• [WHAT THE TASK REQUIRES]: Rewrite the data below with every "computer-use agent" changed to "screen assistant" and everything else left as it is. Omit the pictures from your version.

---------------

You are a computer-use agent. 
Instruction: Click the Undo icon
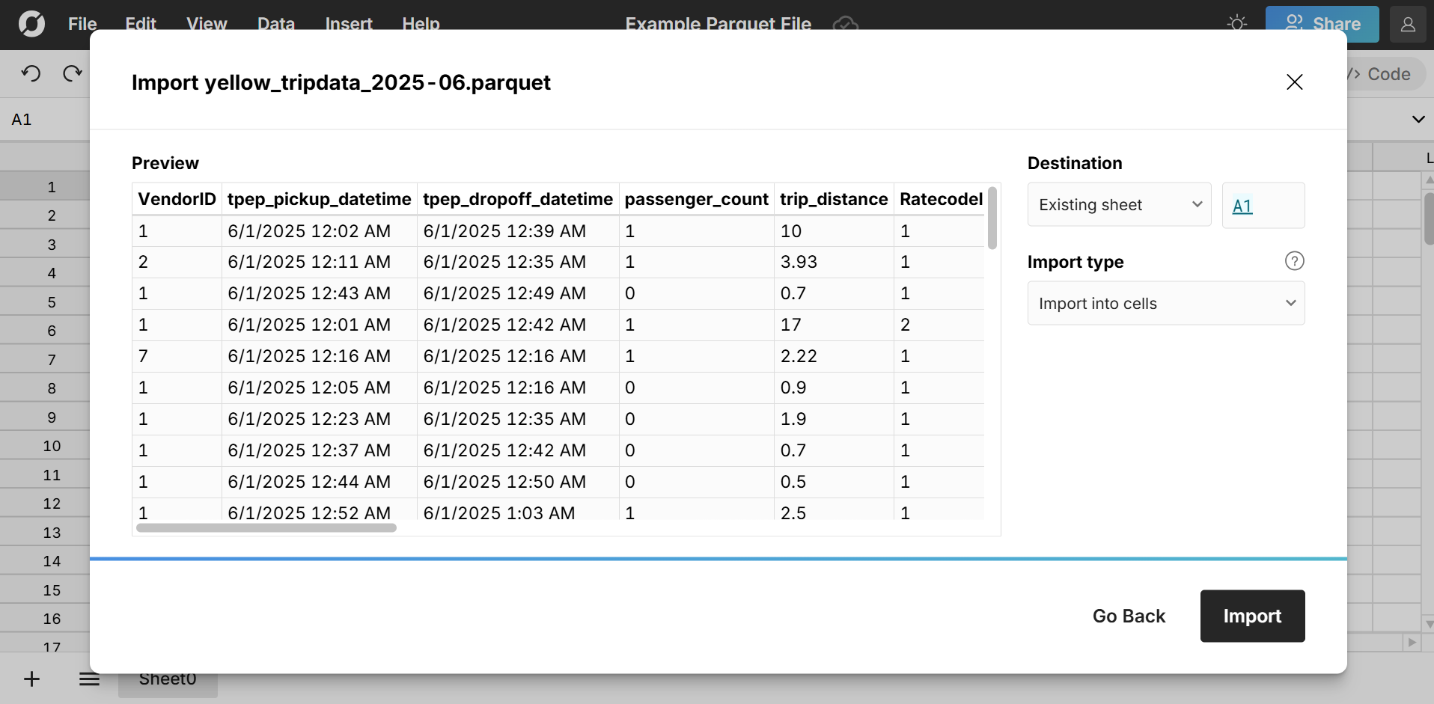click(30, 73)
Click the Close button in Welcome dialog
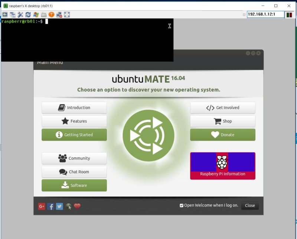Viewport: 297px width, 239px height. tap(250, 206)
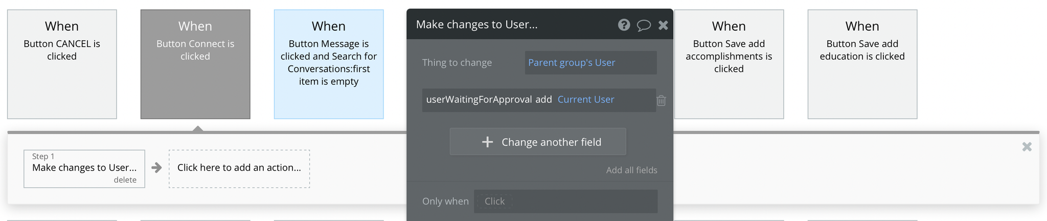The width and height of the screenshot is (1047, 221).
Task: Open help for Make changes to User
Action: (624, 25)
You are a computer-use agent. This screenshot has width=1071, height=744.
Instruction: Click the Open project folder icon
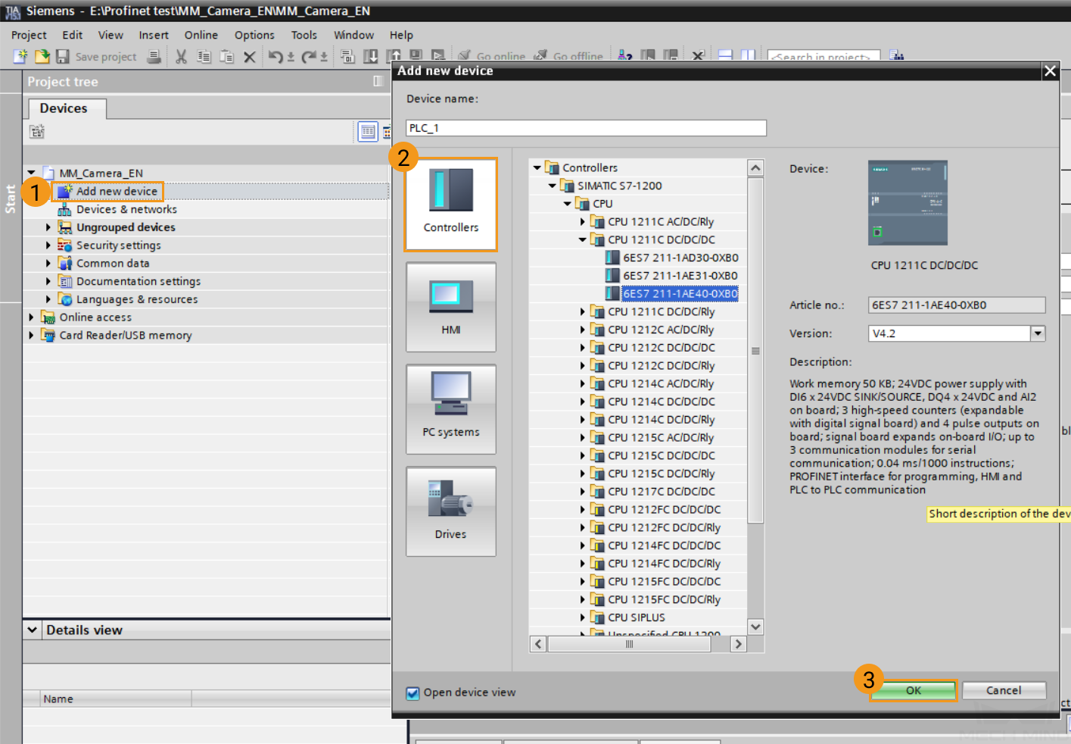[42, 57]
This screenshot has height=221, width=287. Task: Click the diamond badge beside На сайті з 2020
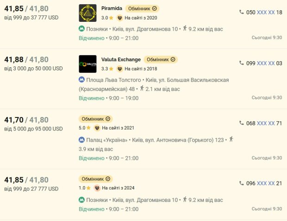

---------------

• [OUTPUT OF THE TASK]:
You are a screen assistant. 
Instruction: Click the Undo icon
click(30, 73)
Click the Close button in Welcome dialog
Viewport: 297px width, 239px height. tap(250, 206)
The width and height of the screenshot is (1047, 221).
Task: Open help for Make changes to User
Action: (624, 25)
You are a screen assistant. This screenshot has width=1071, height=744.
Instruction: Click the Open project folder icon
[42, 57]
This screenshot has height=221, width=287. Task: Click the diamond badge beside На сайті з 2020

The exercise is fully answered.